What To Do If Your Auto Insurance Policy Lapses
An auto insurance lapse can leave you highly exposed to risk and penalties and should be avoided; however, if it does happen, you need to know how to remedy the problem.
You will have to deal with the fines and penalties as they come, but your main priority is to get coverage. How you handle the situation can affect your ability to get affordable car insurance in the future.
What Is an Auto Insurance Lapse?
A lapse in car insurance coverage means you own a vehicle that no longer has the state-required minimum coverage limits.
The auto insurance industry considers the lapse period to be from the time your coverage stops until:
- You get new car insurance coverage (or your coverage is reinstated).
- You surrender your vehicle plates.
- Your vehicle registration expires.
- Offer proof that your vehicle no longer requires car insurance (e.g., paperwork showing that it was repossessed).
- You've purchased the minimum coverage limits in your new state (if you've moved).
Common Reasons for Coverage Lapses
Drivers who suffer a lapse often do so because of a cancellation of their car insurance policy due to:
- Nonpayment of premium.
- Late payment.
- Failure to renew.
- Excessive traffic violations or serious accidents.
If your insurance company drops you for some reason, you need to get a new policy in place before the old one expires. Also, if you choose to switch providers, you must make arrangements carefully to avoid a lapse between when your current auto insurance policy ends and your new one begins.
The Costs of an Insurance Lapse
Letting your car insurance lapse can create multiple problems. When your insurance company notifies the DMV that they no longer cover your car, you are subject to a number of penalties that vary by state.
Common penalties for car insurance lapses include:
- Driver’s license suspension.
- Vehicle registration suspension.
- Fines and reinstatement fees.
- SR-22 financial responsibility filing requirement.

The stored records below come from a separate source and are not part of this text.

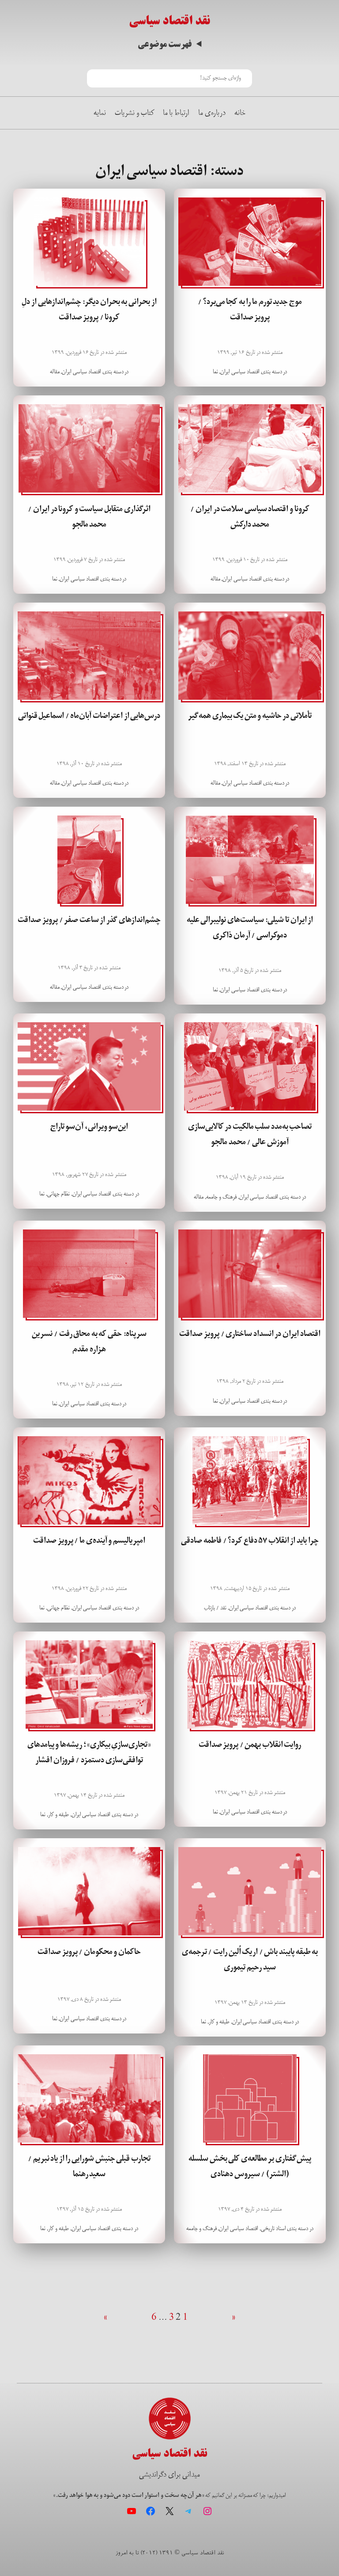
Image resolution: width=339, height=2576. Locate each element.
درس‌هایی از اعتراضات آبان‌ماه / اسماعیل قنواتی (89, 715)
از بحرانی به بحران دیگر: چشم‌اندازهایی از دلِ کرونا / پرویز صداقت (89, 309)
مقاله (55, 372)
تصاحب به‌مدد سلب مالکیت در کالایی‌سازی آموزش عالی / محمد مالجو (250, 1134)
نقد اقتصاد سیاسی (169, 20)
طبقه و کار (58, 1815)
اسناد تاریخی (273, 2228)
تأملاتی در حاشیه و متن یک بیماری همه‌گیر (250, 715)
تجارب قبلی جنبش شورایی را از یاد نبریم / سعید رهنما (89, 2166)
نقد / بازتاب (215, 1608)
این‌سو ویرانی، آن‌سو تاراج (89, 1126)
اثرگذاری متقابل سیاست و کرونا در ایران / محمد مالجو (89, 516)
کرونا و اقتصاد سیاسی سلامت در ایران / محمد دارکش (249, 516)
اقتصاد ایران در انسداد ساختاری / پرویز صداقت (249, 1333)
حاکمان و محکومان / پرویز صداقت (89, 1951)
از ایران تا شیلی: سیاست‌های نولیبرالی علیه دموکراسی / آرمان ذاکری (250, 927)
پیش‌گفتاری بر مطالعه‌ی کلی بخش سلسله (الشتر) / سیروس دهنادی (249, 2166)
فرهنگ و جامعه (221, 1197)
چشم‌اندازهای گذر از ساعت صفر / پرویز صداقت (89, 919)
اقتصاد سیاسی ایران (240, 372)
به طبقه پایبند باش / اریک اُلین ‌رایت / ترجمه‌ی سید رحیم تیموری (250, 1959)
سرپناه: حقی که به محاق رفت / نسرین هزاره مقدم (89, 1341)
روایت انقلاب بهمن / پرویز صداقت (250, 1744)
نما (215, 372)
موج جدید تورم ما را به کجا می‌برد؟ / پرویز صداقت (250, 309)
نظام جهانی (58, 1194)
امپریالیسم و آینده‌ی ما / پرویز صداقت (89, 1540)
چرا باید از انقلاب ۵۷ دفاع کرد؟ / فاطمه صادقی (249, 1540)
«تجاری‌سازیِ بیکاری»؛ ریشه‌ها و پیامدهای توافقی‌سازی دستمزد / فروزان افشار (89, 1752)
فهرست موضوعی (165, 44)
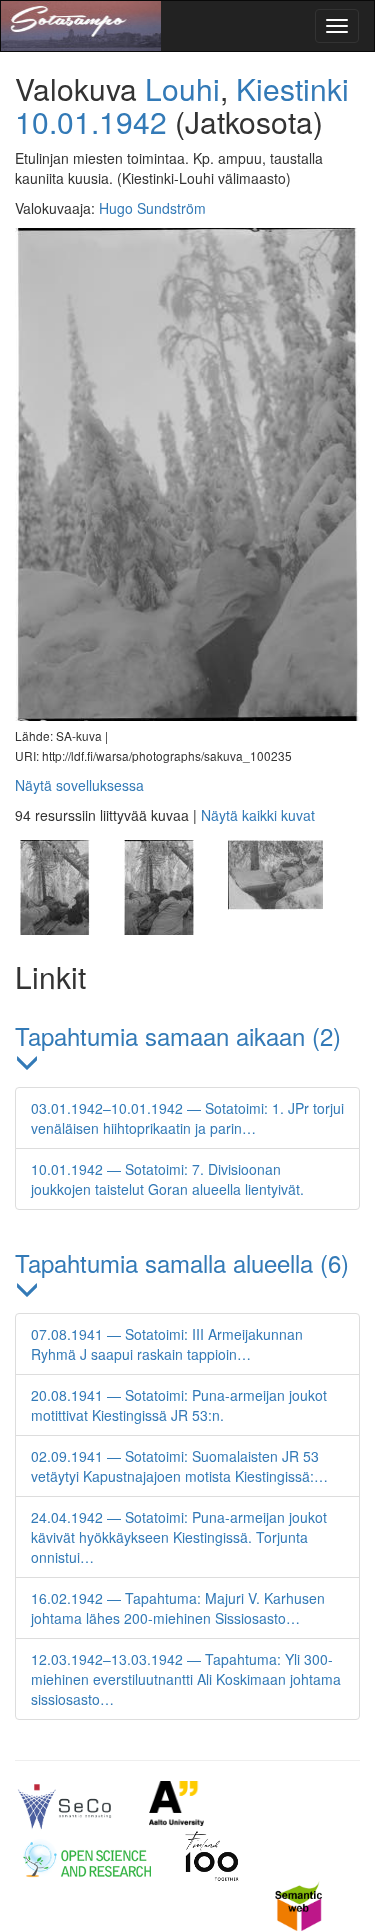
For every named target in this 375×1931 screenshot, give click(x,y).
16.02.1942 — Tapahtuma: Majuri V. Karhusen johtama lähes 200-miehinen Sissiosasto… (178, 1608)
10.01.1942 (91, 121)
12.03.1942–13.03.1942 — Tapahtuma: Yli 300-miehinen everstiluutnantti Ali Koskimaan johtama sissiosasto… (186, 1679)
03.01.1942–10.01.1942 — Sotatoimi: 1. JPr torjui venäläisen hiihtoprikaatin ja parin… (187, 1118)
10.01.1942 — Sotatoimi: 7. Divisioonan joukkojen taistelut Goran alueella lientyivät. (167, 1179)
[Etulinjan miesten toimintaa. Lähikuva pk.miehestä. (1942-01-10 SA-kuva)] (273, 929)
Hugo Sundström (152, 208)
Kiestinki (292, 88)
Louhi (182, 88)
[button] (187, 1050)
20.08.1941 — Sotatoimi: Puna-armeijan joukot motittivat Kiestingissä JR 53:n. (179, 1405)
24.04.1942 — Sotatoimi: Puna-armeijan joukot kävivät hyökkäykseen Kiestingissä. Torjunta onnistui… (179, 1537)
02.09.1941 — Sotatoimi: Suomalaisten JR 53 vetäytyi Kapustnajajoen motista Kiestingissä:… (179, 1466)
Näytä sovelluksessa (79, 785)
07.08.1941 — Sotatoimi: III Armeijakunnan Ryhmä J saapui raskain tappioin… (167, 1344)
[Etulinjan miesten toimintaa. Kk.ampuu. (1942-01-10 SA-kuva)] (67, 929)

Also, remember that there are severe consequences for driving uninsured. If you are caught driving without insurance you face:
- Community service.
- Driver's license suspension.
- Increases of your premium.
Lastly, if you drive uninsured and cause an accident, you are financially responsible for damages and injuries that occur. Without auto insurance, these costs can add up quickly and be devastating to your finances.

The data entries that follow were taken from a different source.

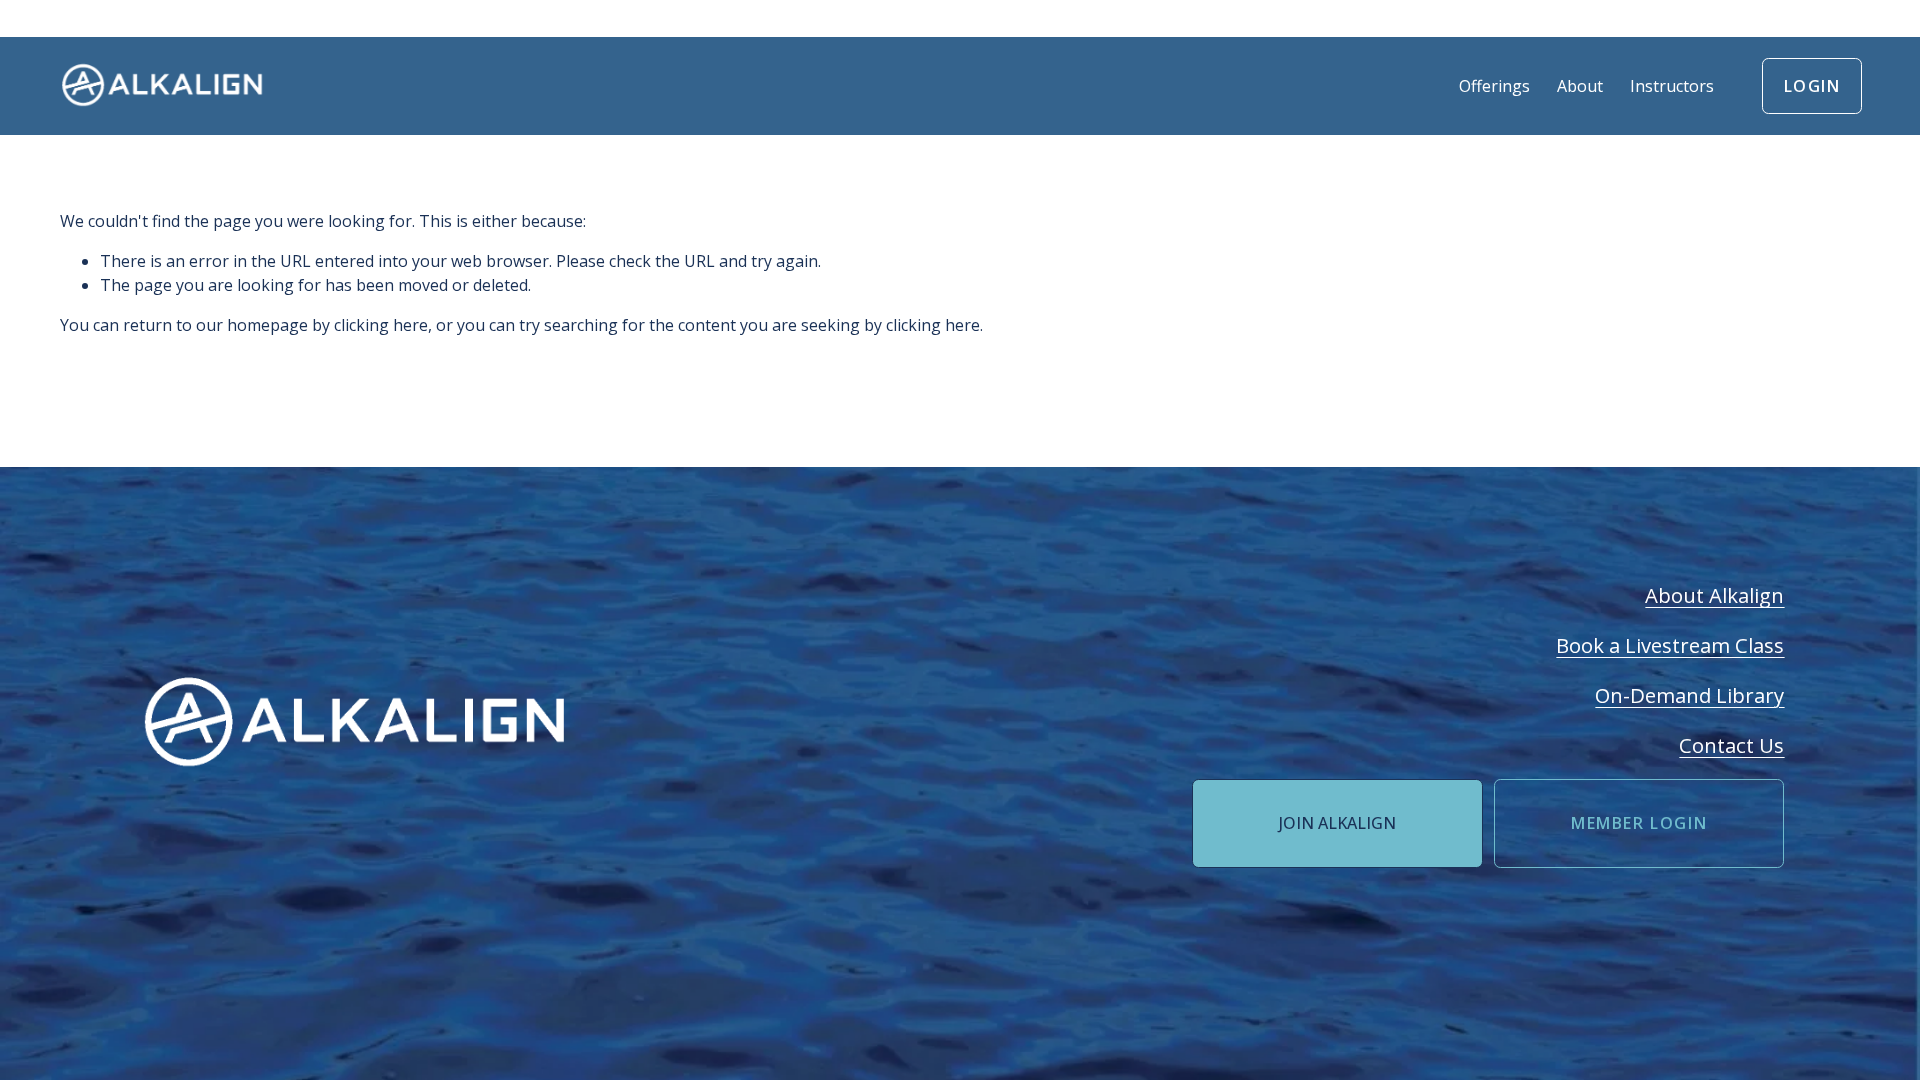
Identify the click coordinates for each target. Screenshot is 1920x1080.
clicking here (381, 325)
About (1580, 86)
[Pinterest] (565, 791)
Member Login (1639, 823)
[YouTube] (527, 791)
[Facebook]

Future Insurance Implications
A gap in coverage can make it difficult to get a new policy, too.
The insurance provider may raise your rates or label you a high-risk driver and refuse you coverage. Once labeled a high-risk driver, it can be difficult to find affordable car insurance rates.
Handling an Expired Policy
When Your Policy Expires
If you find that your car insurance policy has expired, contact your carrier right away. The agent may be able to reinstate the policy without any penalty if it has been only a few days. If the lapse has been longer, you may be unable to reinstate your policy.
Avoid driving until you get an updated insurance card. If the provider offers an online payment system, they may have a way for you to print out your new cards.
When Your Policy Was Canceled
If your policy was canceled due to nonpayment of your premium or for traffic offenses, such as excessive tickets, it's unlikely your car insurance company will be willing to reinstate your coverage.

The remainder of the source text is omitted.